### Document passage
--- BEGIN ---
A reply to S. W. Smoliar's "Modelling Musical Perception: A Critical View"

Peter Desain & Henkjan Honing

[In press as: Desain, P., & Honing, H. (In Press). A reply to S. W. Smoliar's "Modelling Musical Perception: A Critical View". In N. Griffith, & P. Todd (eds.), Cambridge: MIT Press.]

In "Modelling Musical Perception: A Critical View," Stephen Smoliar (1994) presents a review of some of the work in "Music, Mind and Machine" by Peter Desain and Henkjan Honing (1992) [1]. This publication, a collection of research papers exploring an interdisciplinary approach to the study of music cognition, is the result of a close collaboration, though Smoliar's critique mentions mostly Desain. For full reviews see Smoliar, (1995) and Dannenberg (1995). Since we were not contacted before the publication of his critical review, this reply is an attempt to correct some of the errors and misrepresentations made in it.

The critical view concentrates first on the "quantization problem." Smoliar, in common with many others, uses the term to reflect only the extraction of a metrical score from a performance. But in general it is the process which separates the discrete (score) and continuous (expressive) components of musical time in a performed musical fragment. The programs of a connectionist model (page 61) and a re-implementation of a symbolic musical parser (Longuet-Higgins, 1976) in Lisp (page 253) were taken and used in a re-evaluation using new data (i.e. unpublished "real music"). In this enterprise, a number of serious mistakes were made, including the following:

The data consisted of a "professional English horn player" playing the English horn solo from Wagner's Tristan und Isolde on a MIDI keyboard, at a relatively slow tempo and freely using tempo rubato. Suspicious of this curious experimental setup, we obtained the original data (a MIDI file). In addition to the key-presses which were measured and used as input for the models, the file contained a large number of so-called 'aftertouch' messages. These represent key-pressure and are usually mapped to a loudness parameter of the synthesizer. This means that there is no guarantee that the perceptual onsets, as heard by the performer, occurred at the same at the time of note onsets. Nonetheless it is this pattern of onsets which the quantizer has to interpret (see Table I). Smoliar recognizes some of these problems when he states that the performance cannot even be transcribed by human listeners, yet he proceeds to criticize the model's performance based on this pathological input.
--- END ---
### Tasks to carry out
(a) Rewrite the reply to Smoliar's review, everything from "Peter Desain &" down to "made in it.", putting "partnership" in place of "collaboration".
(b) Write the next part of the reply to Smoliar's review of "Music, Mind and Machine," picking up after its final sentence.

### Dataset section
--- BEGIN ---
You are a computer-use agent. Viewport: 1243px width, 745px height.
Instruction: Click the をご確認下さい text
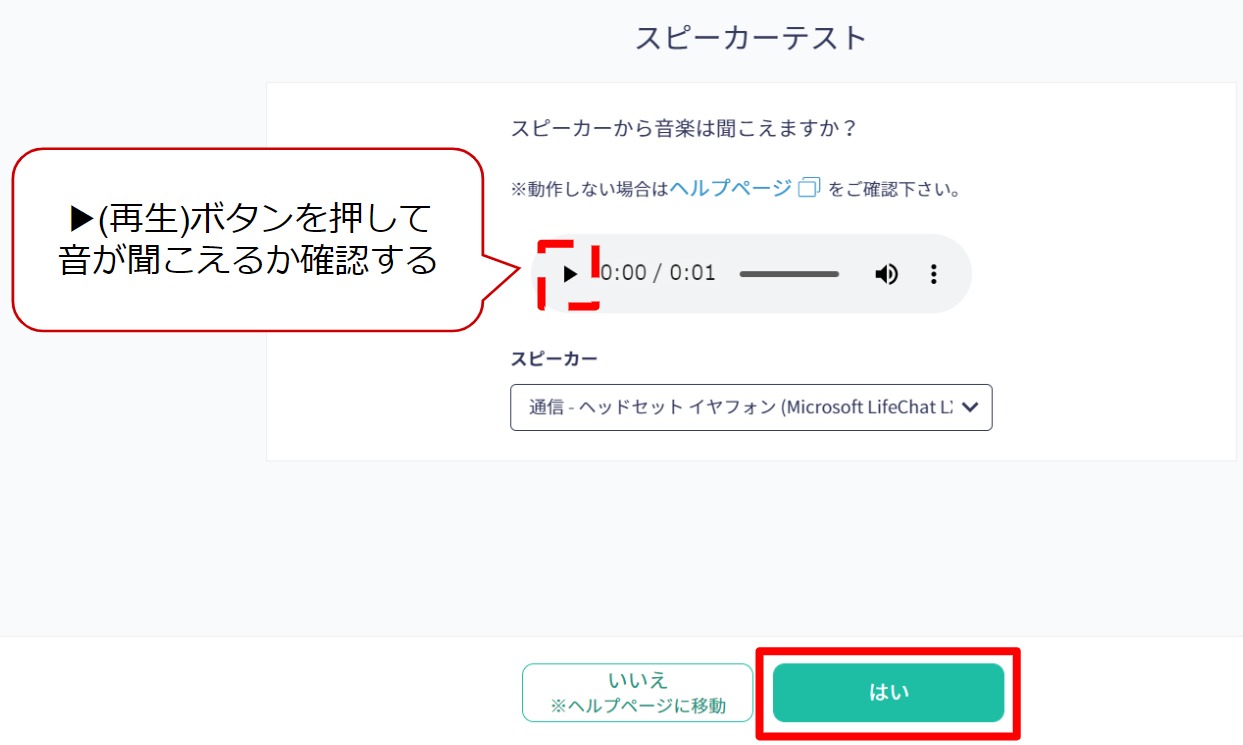(x=894, y=189)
--- END ---
### Task-by-task outputs
(a)
Peter Desain & Henkjan Honing

[In press as: Desain, P., & Honing, H. (In Press). A reply to S. W. Smoliar's "Modelling Musical Perception: A Critical View". In N. Griffith, & P. Todd (eds.), Cambridge: MIT Press.]

In "Modelling Musical Perception: A Critical View," Stephen Smoliar (1994) presents a review of some of the work in "Music, Mind and Machine" by Peter Desain and Henkjan Honing (1992) [1]. This publication, a collection of research papers exploring an interdisciplinary approach to the study of music cognition, is the result of a close partnership, though Smoliar's critique mentions mostly Desain. For full reviews see Smoliar, (1995) and Dannenberg (1995). Since we were not contacted before the publication of his critical review, this reply is an attempt to correct some of the errors and misrepresentations made in it.

(b)
1.975 2.808 0.621 1.821 0.648 1.896 0.525 0.452 0.573 1.698
0.642 2.281 2.648 0.489 0.275 0.265 1.764 1.063 0.414 0.290

0.302 1.765 1.189 0.448 0.017 0.317 0.347 1.982 0.206 2.360

2.857 7.693 2.671

Table I. Performance data as used by Smoliar for his test (inter-onset intervals in seconds).

Furthermore, this data contains grace notes -- short notes that are outside the metrical framework, and which are essentially 'unquantizable.' The fragment also contained two errors, one of which was identified as a "brief erroneous blip" and left in the data, while the other was simply removed. Some common data collection precautions for expressive timing research seem thus to have been ignored: use expert performers (playing their own instruments) and record repeated performances so as to distinguish between motor noise, errors, and the actual musical intention of the performer.

The quantizer network was never designed to quantize a long musical fragment in a single operation. While there is evidence that some of the context following a note can influence its rhythmic interpretation, a human listener does not need to wait until the end of the fragment before perceiving the rhythm, nor is it realistic in terms of memory capacity [2]. Having initially designed the network for short fragments, we worked to extend it into a process model in which the input data shifts through the network while being quantized (see page 75). Thus Smoliar is applying the original model in a way that was never intended by applying it the whole performance at once.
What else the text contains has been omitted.